Au XVe siècle, dans l’art des Primitifs flamands, le paysage servait encore principalement de toile de fond aux scènes religieuses. À partir de 1500, il prend davantage d’ampleur : l’arrière-plan devient premier plan. Les récits bibliques deviennent alors des prétextes pour représenter la nature. Dans les anciens Pays-Bas, Joachim Patinir — l’auteur de ce paysage — est considéré comme le premier véritable peintre de paysages. Albrecht Dürer, dans le journal de son voyage aux Pays-Bas, et Karel van Mander, dans son Schilder-Boeck, le citent comme un maître des paysages purs et magnifiques.

Jeu d’espace et de temps


Dans ce tableau à peine plus grand qu’un format A5 horizontal, Patinir nous invite à contempler la grandeur et la diversité du monde de Dieu, et à laisser notre regard vagabonder parmi les innombrables détails. Animaux, maisons, personnages, scènes de la vie quotidienne — tout est minutieusement peint au pinceau le plus fin, parfois à la loupe. Le panneau illustre le récit biblique de la fuite en Égypte. Peu après la visite des rois mages, un ange du Seigneur apparaît à Joseph dans un rêve : « Lève-toi, prends l’enfant et sa mère, et fuis en Égypte. Reste-y jusqu’à ce que je te le dise, car Hérode va rechercher l’enfant pour le faire périr. » (Matthieu 2,13)
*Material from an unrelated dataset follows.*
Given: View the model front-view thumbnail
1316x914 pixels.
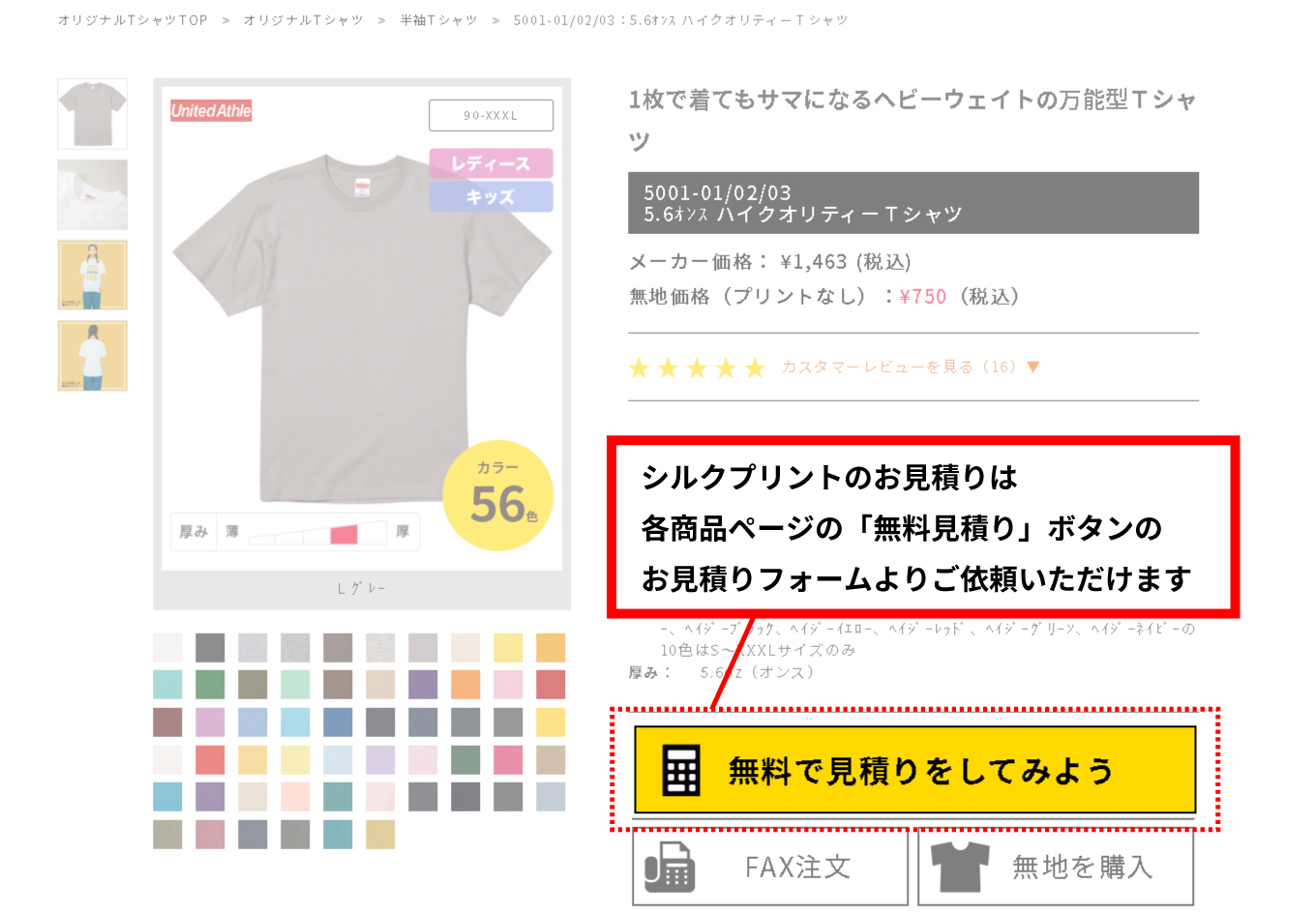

Au premier plan, à hauteur de regard, la Sainte Famille gravit précipitamment une pente vers un lieu plus sûr. Comme dans une bande dessinée, l’artiste joue avec le temps et l’espace : à l’arrière-plan, se déroule le massacre des Innocents à Bethléem. Les soldats d’Hérode tuent impitoyablement tous les garçons de moins de deux ans. Des mères supplient avec désespoir. Voilà pour la partie biblique.
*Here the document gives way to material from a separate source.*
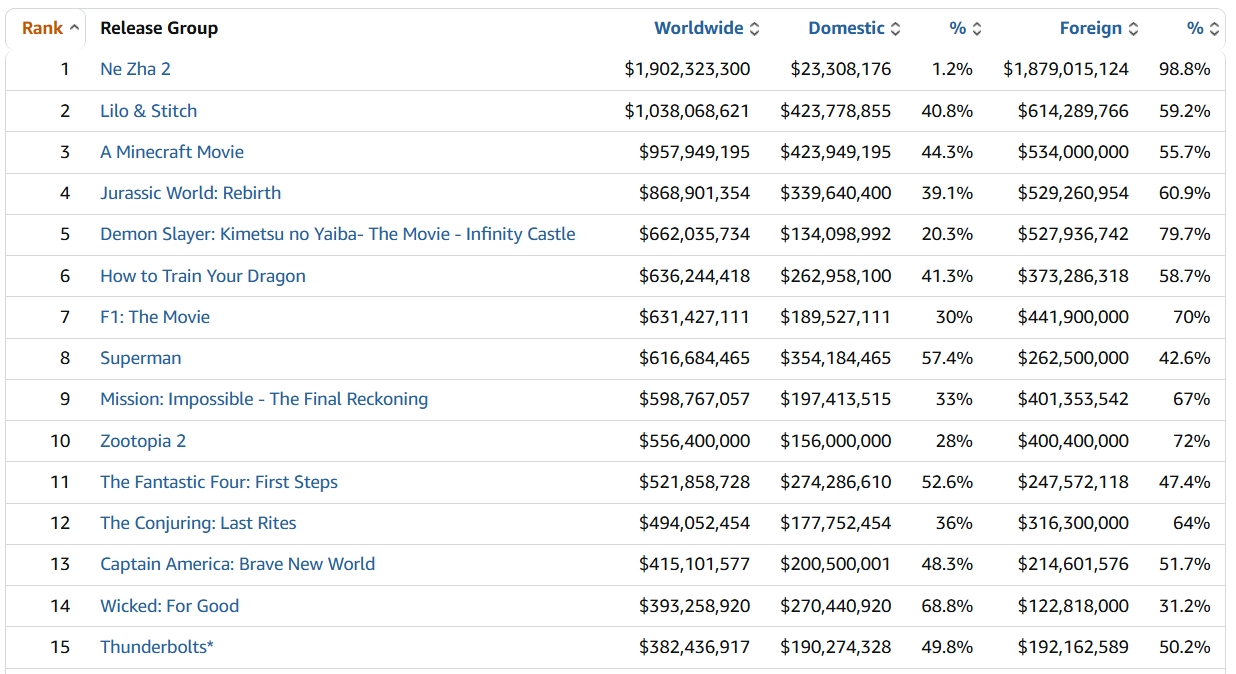Select the Zootopia 2 link

pos(143,441)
Détail : La Sainte Famille

Joachim Patinir (1516- 1517) - Paysage avec la fuite en Égypte - Détail : La Sainte Famille

Détail : Le Massacre des enfants innocents

Joachim Patinir (1516- 1517) - Paysage avec la fuite en Égypte - Détail : Le Massacre des enfants innocents

Mais Patinir connaît aussi les récits apocryphes — non reconnus officiellement par l’Église — et les légendes populaires.À gauche du massacre, des soldats interrogent un paysan. Celui-ci raconte honnêtement que la Sainte Famille est passée pendant qu’il semait. Cela doit faire un moment, pense-t-on. Mais le blé a miraculeusement mûri en une nuit, doré à souhait, trompant ainsi les soldats, qui rebroussent chemin.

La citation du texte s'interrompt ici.